Vrijdagmorgen 24 mei was Eeklo een verlaten stad. De laatste trein met soldaten vertrok richting Brugge rond 3 uur en tegen 9 uur trokken de laatste Belgische troepen weg. Even later ging de spoorwegbrug in Balgerhoeke de lucht in.

Tegen de middag was het dan zover: Eeklonaars die op de Markt even naar buiten keken, zagen hoe een Duitse patrouille vanuit de Kerkstraat de Markt op kwam gemarcheerd.

En de eerste gevechten in en rond Eeklo zijn begonnen.
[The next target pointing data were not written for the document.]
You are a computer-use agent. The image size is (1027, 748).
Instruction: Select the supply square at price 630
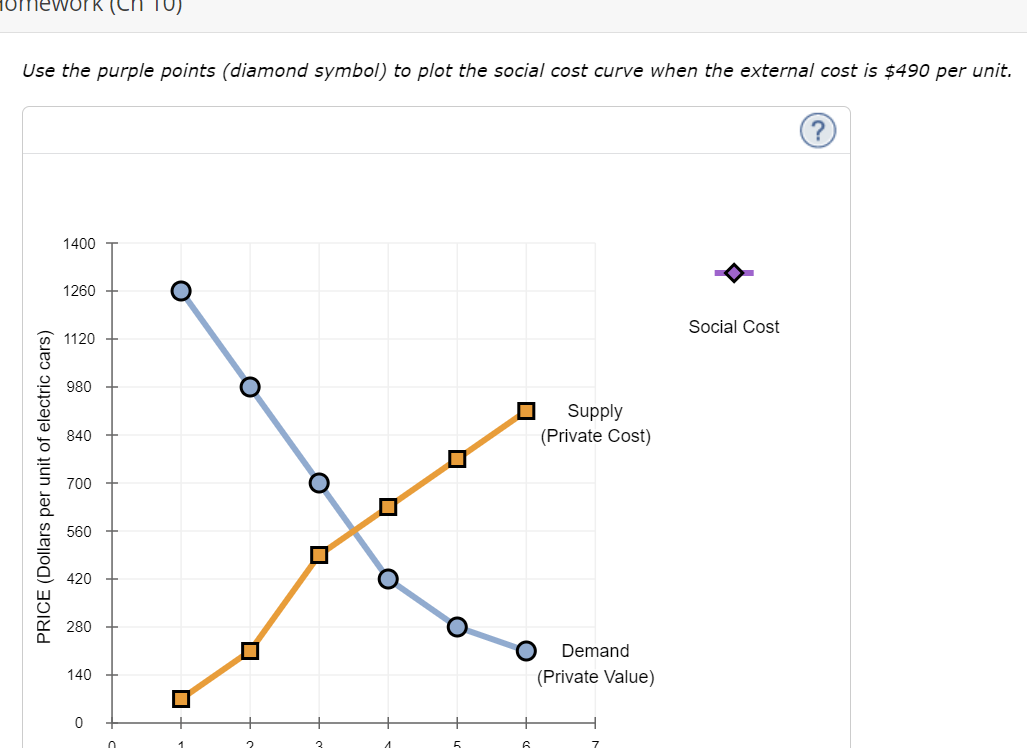387,506

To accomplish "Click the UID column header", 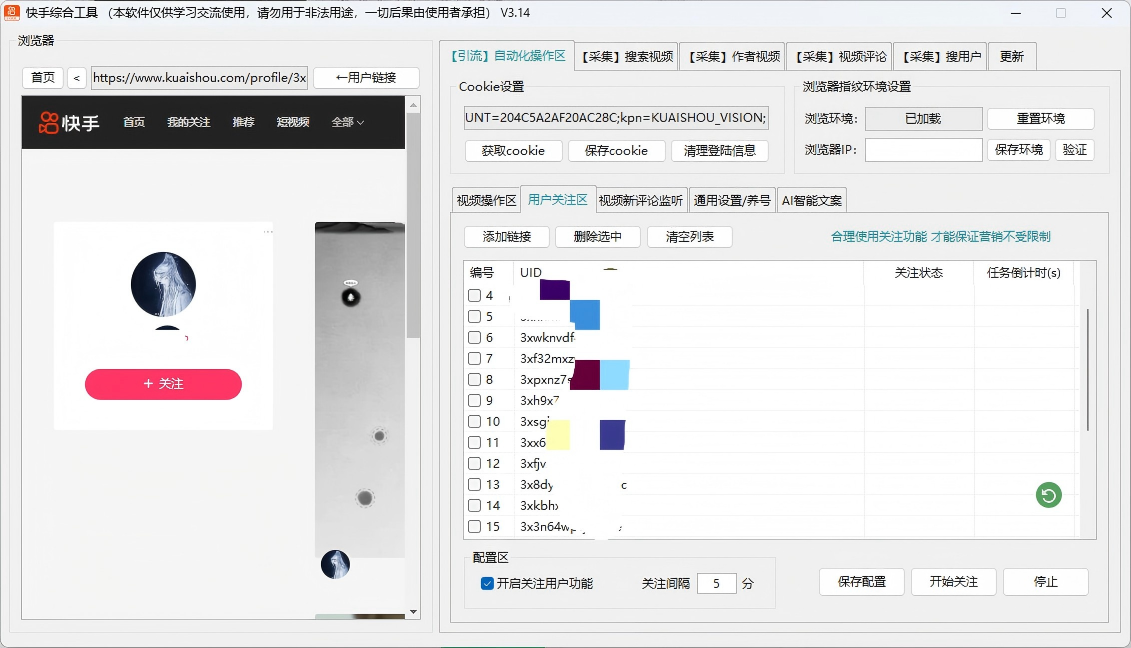I will tap(531, 273).
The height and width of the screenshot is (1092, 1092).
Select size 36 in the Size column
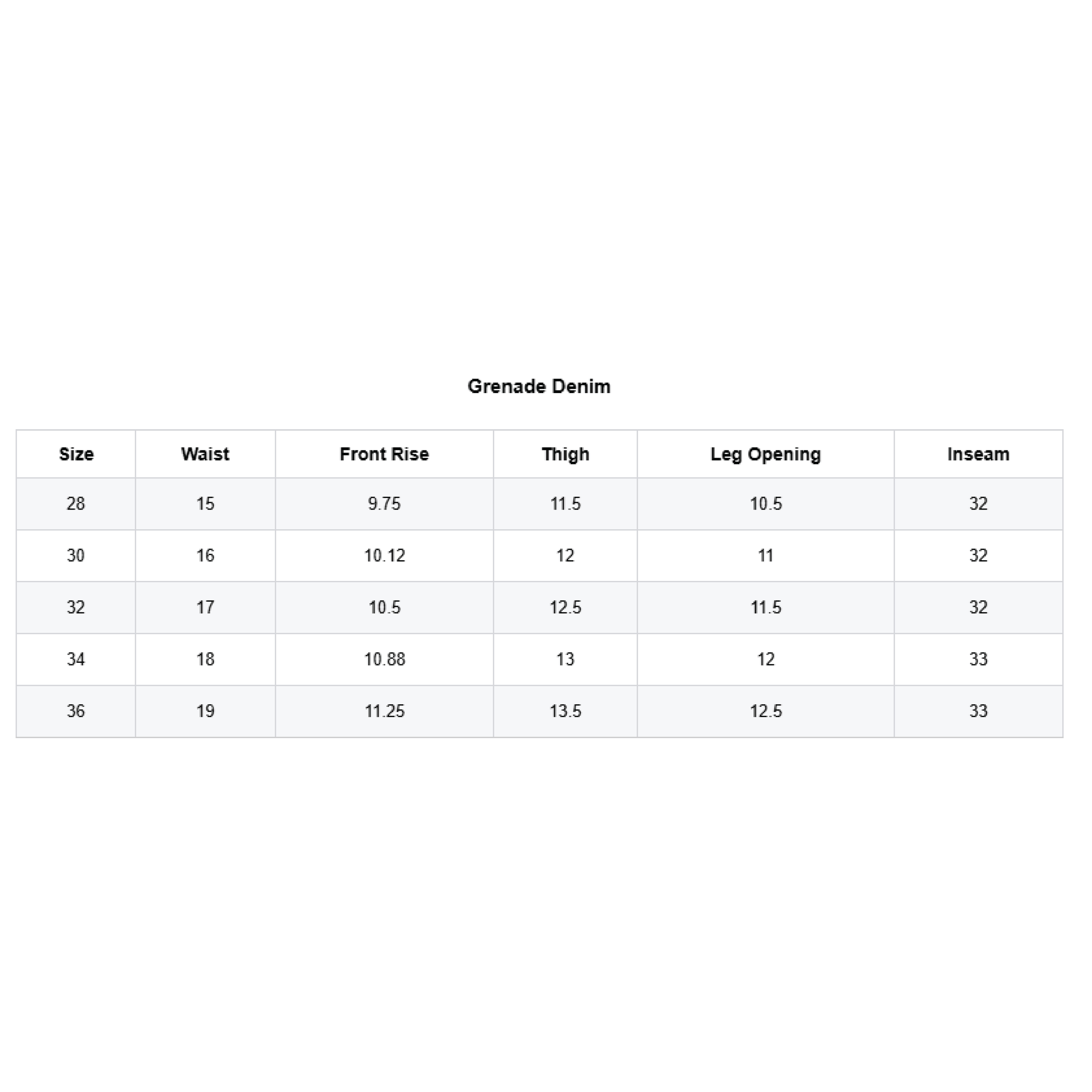click(76, 711)
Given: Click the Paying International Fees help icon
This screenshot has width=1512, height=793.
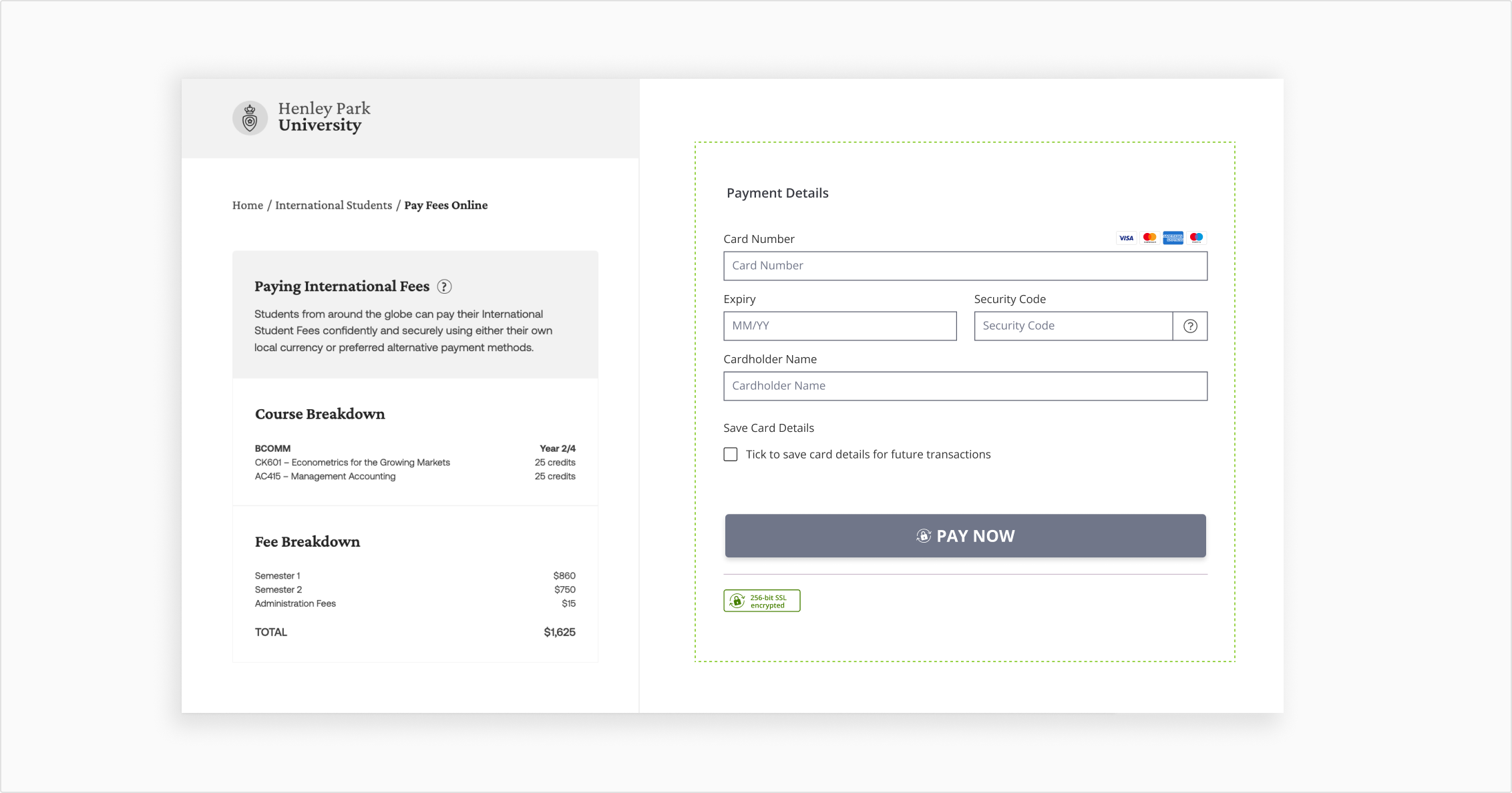Looking at the screenshot, I should 444,286.

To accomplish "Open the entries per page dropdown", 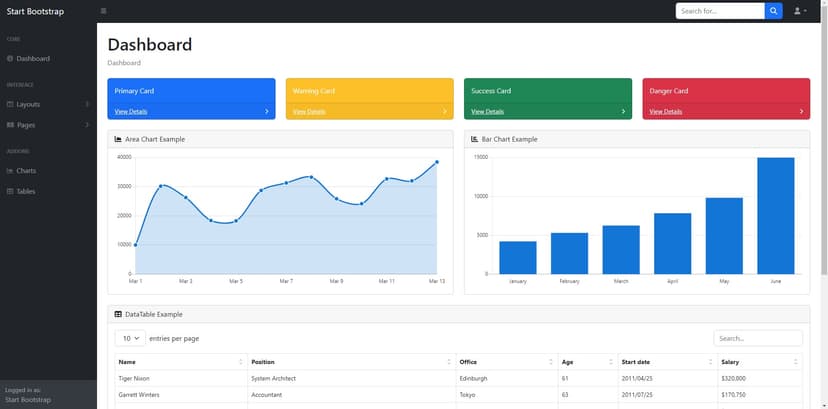I will pyautogui.click(x=130, y=338).
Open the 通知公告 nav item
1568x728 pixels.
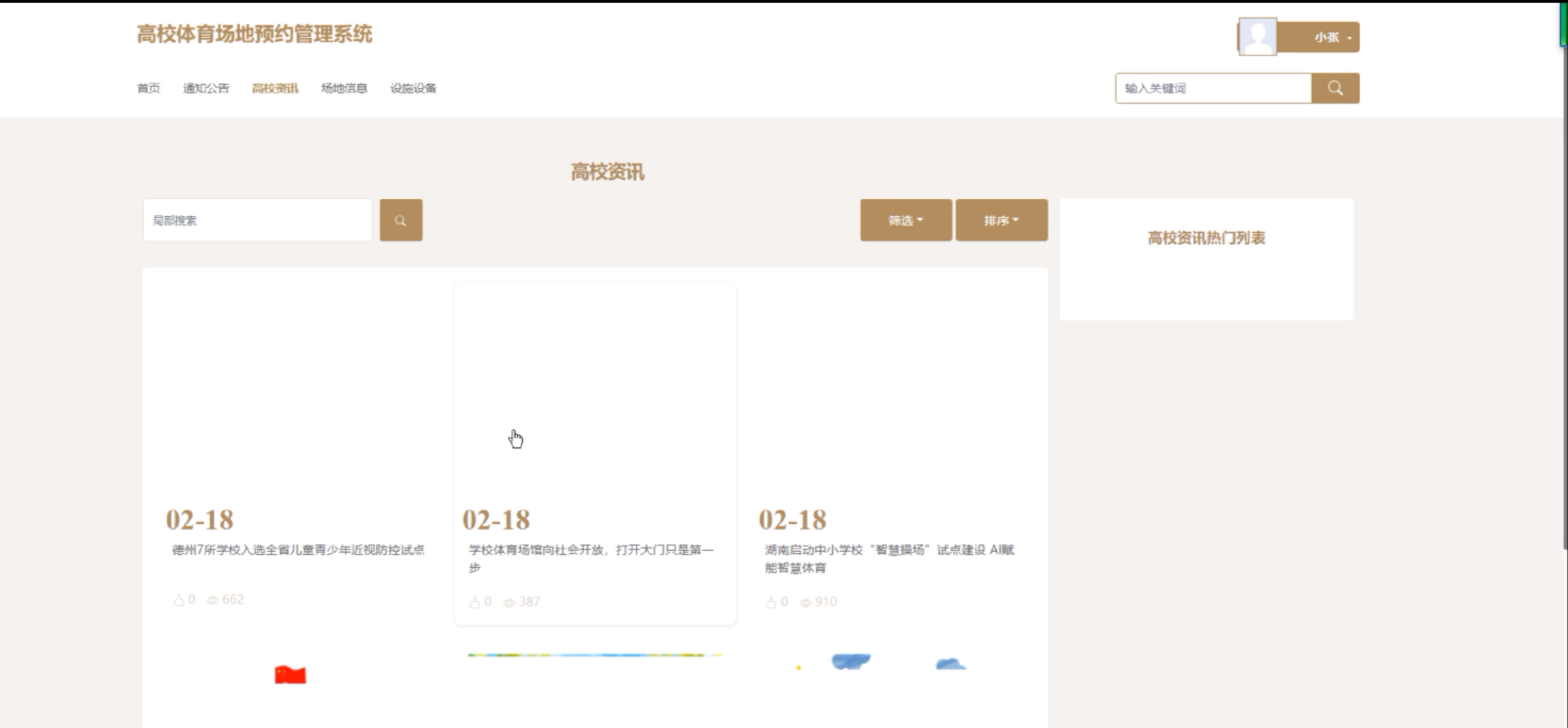[206, 88]
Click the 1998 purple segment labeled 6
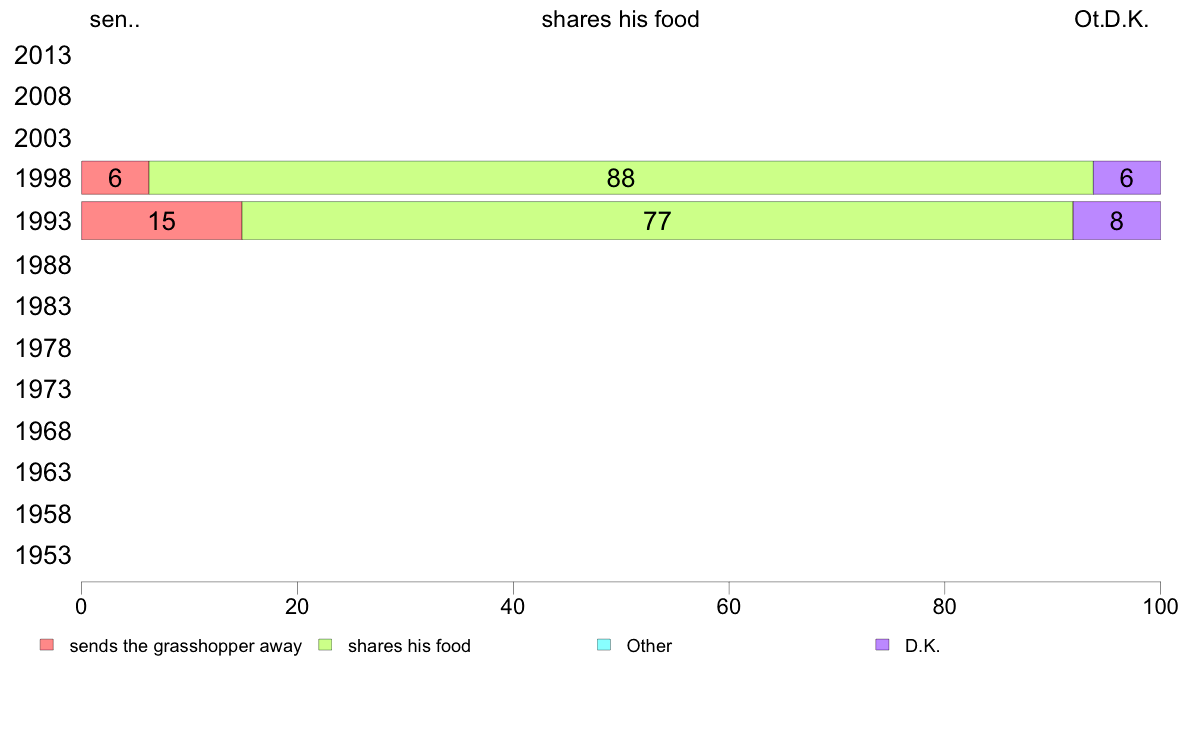1188x736 pixels. (x=1127, y=178)
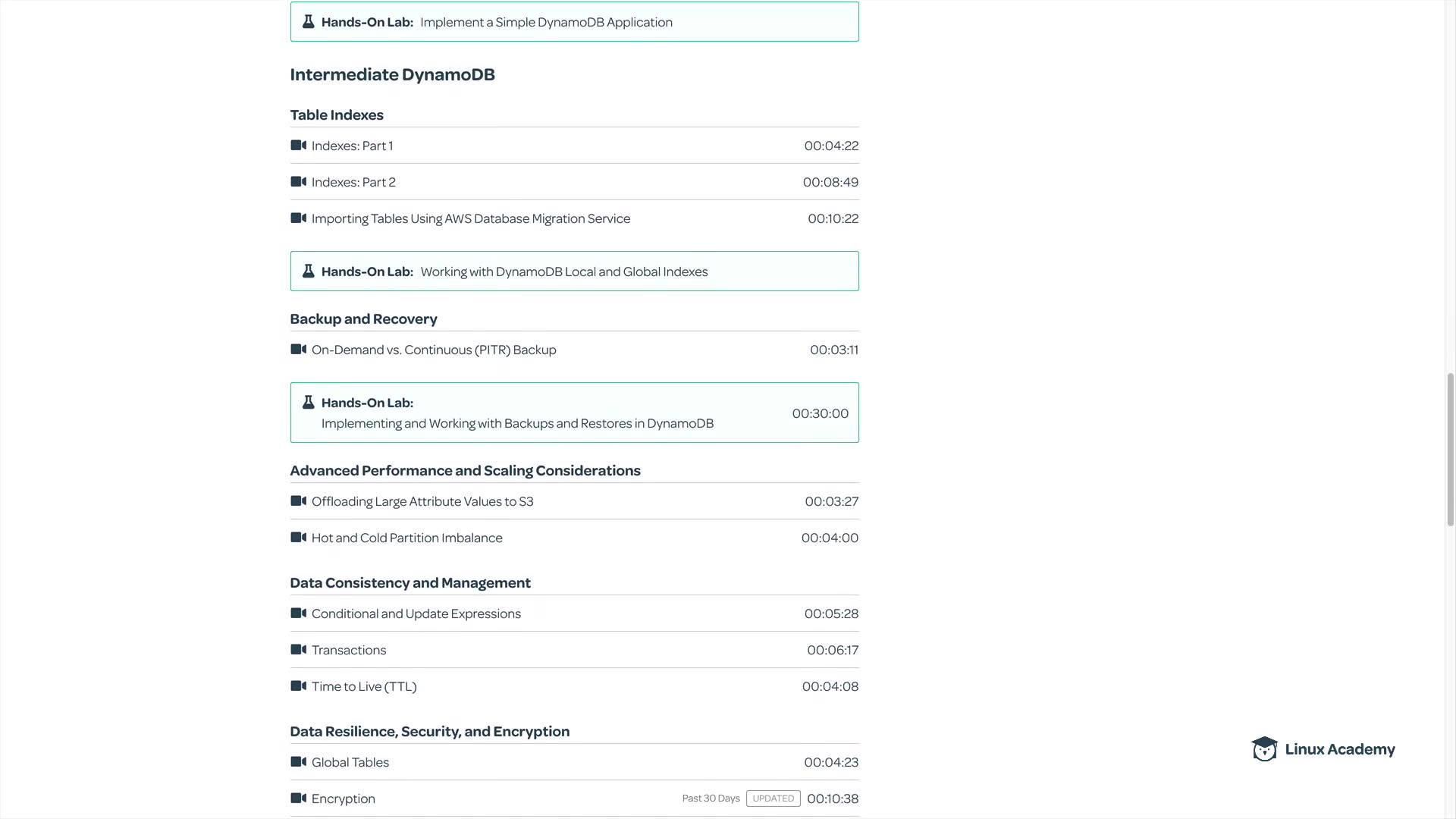
Task: Click the page vertical scrollbar thumb
Action: point(1450,449)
Albert Loosen, onderluitenant bij het 9de Linie kreeg opdracht na te gaan uit welke richting de Duitsers Eeklo aan het naderen waren. Met zijn patrouille van 8 man lag hij in hinderlaag aan het kruispunt Vrombautstraat-Roze, in de volksmond Kruisken genoemd.

Bij de gevechten die volgden  werd de onderluitenant geraakt in het hoofd door een scherpschutter en was op slag dood. Een ontploffende handgranaat rukte het hoofd af van soldaat Arthur De Bruycker. De overige 6 soldaten werden krijgsgevangen gemaakt.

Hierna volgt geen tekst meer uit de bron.